Aim » Retype the part of the records that opens with the line containing "Select the Brush tool" and closes with the line containing "(x=856, y=30)", keeping both of those lines and leaving out the pictures.

Data for this exercise »
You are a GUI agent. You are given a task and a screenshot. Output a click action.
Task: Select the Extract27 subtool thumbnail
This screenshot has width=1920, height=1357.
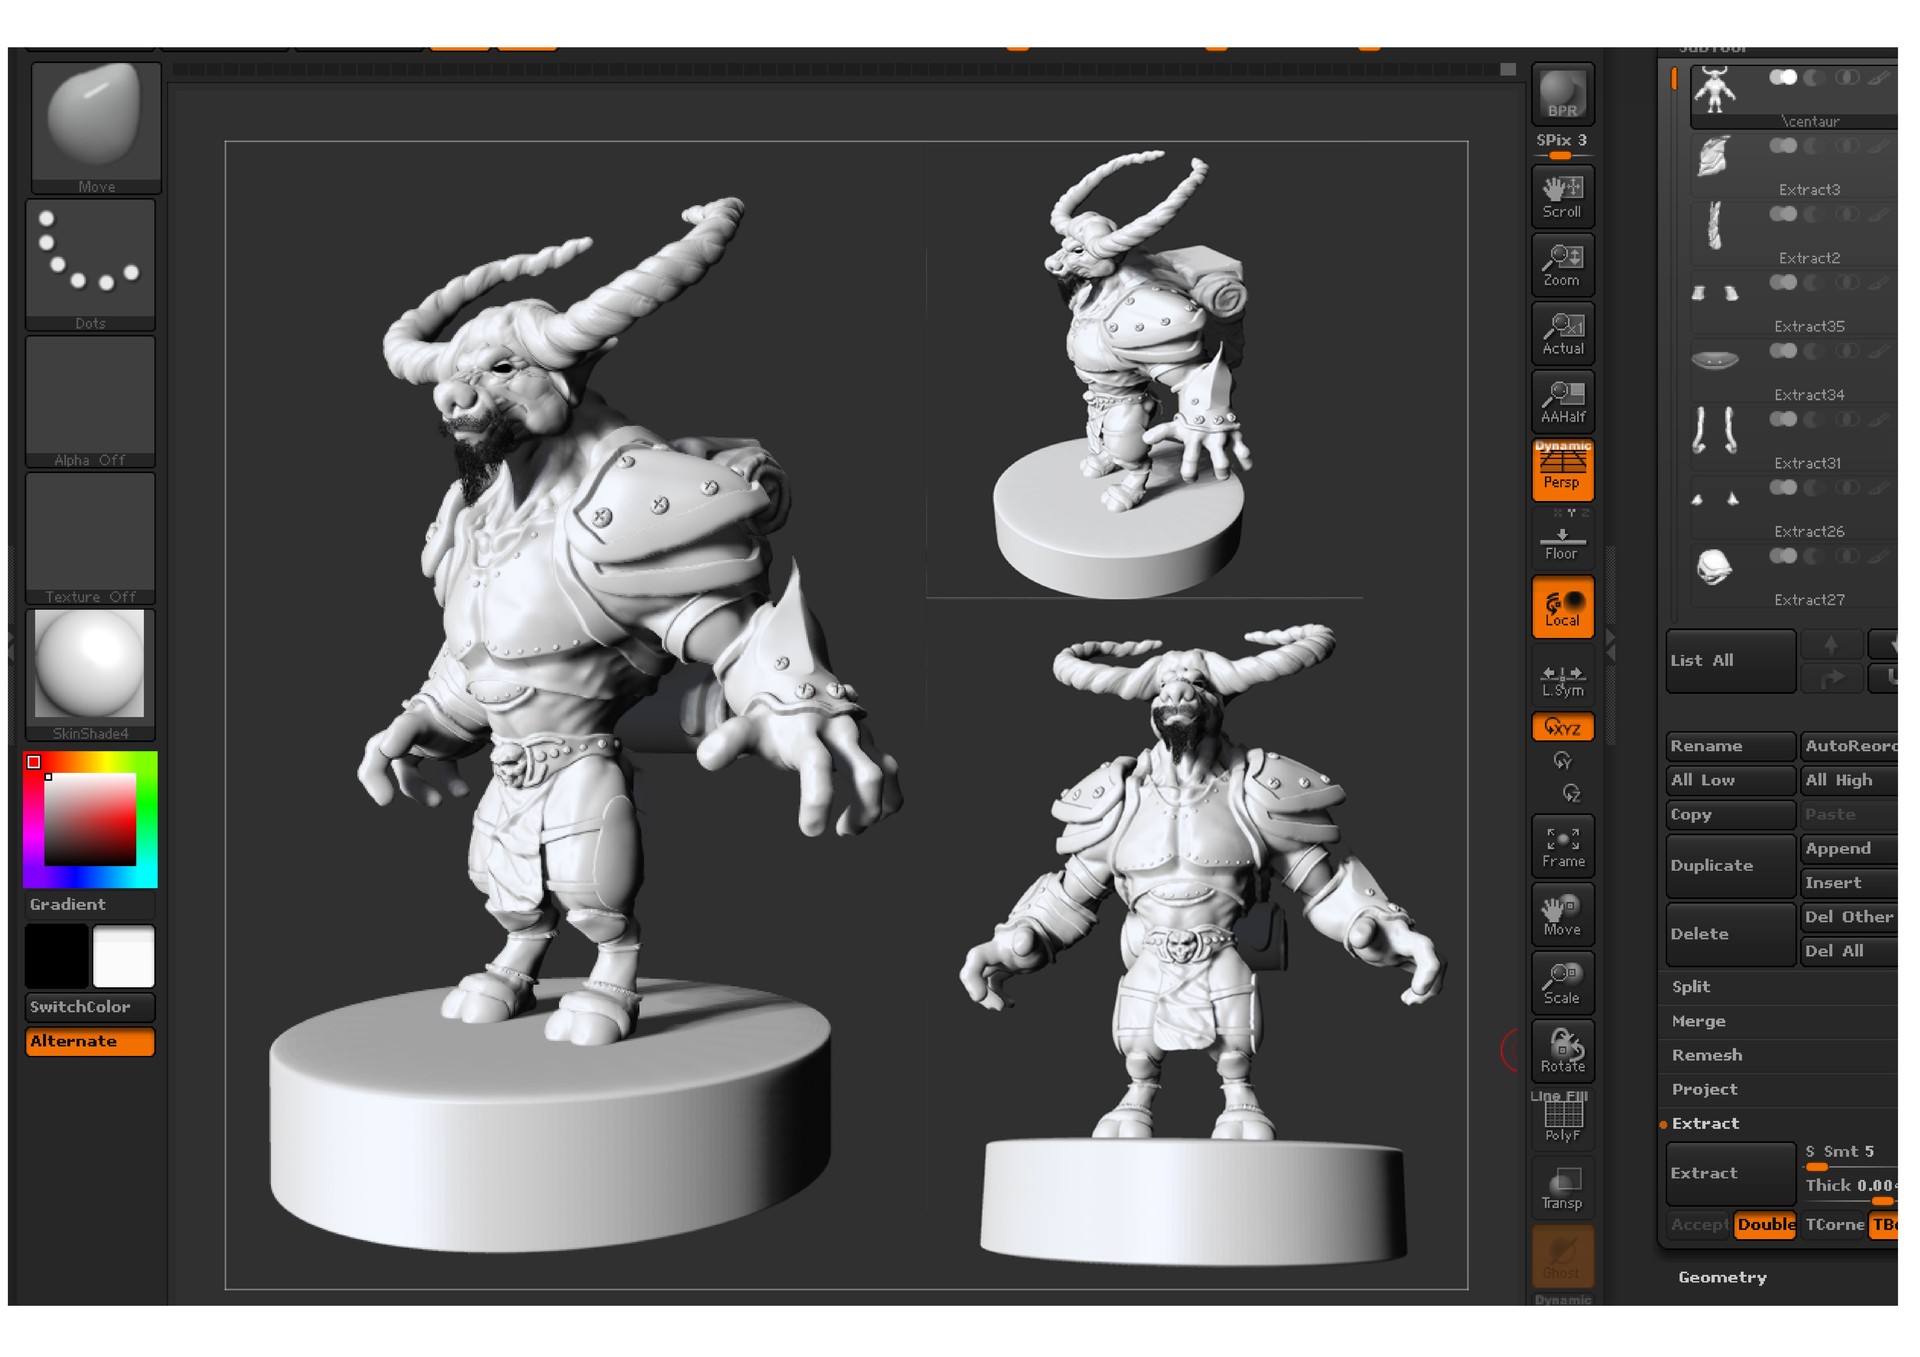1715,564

---

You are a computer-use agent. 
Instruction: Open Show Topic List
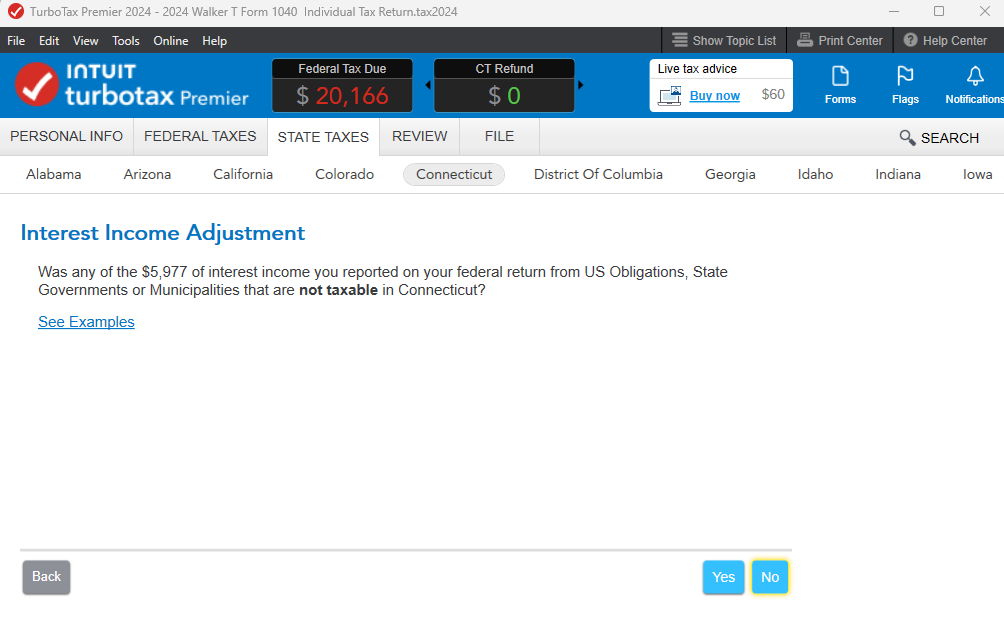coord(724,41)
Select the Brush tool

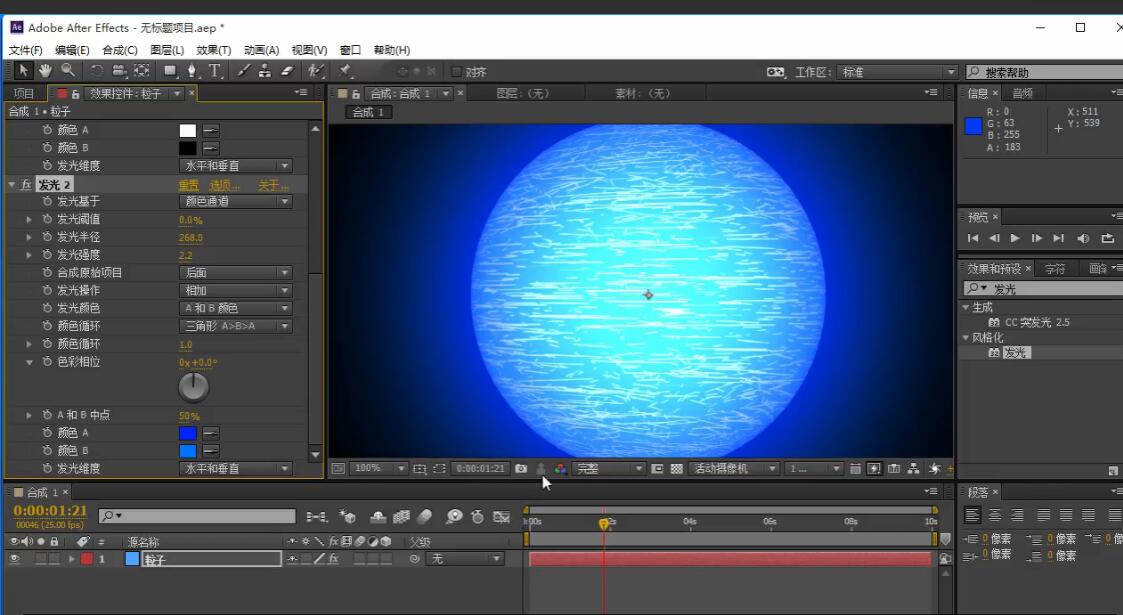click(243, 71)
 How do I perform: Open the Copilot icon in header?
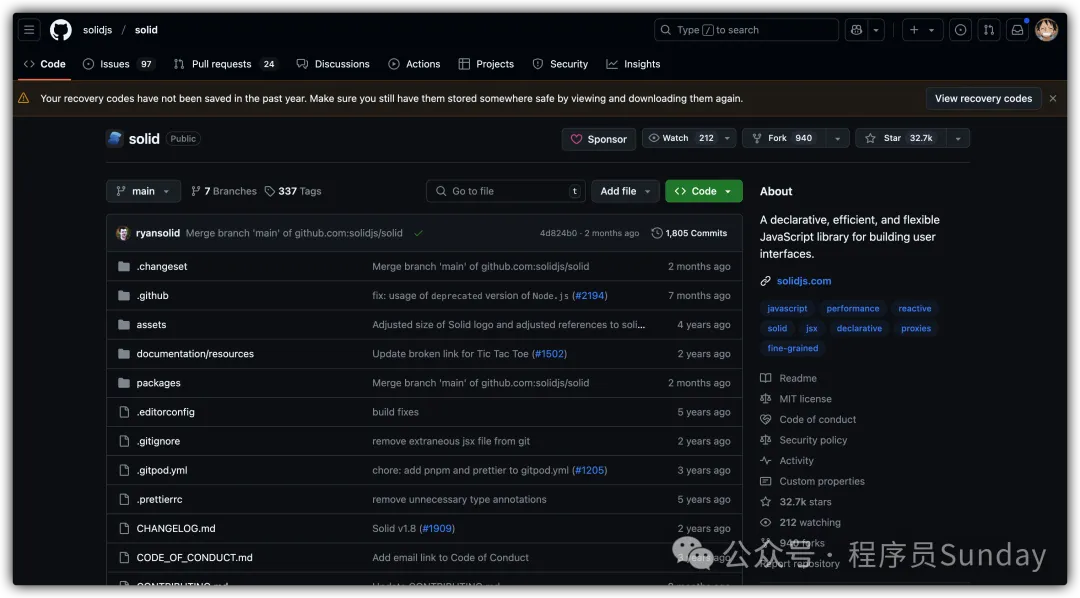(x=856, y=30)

Solution for this problem »
Select the Brush tool

click(243, 71)
 How do I perform: Open the Copilot icon in header?
(x=856, y=30)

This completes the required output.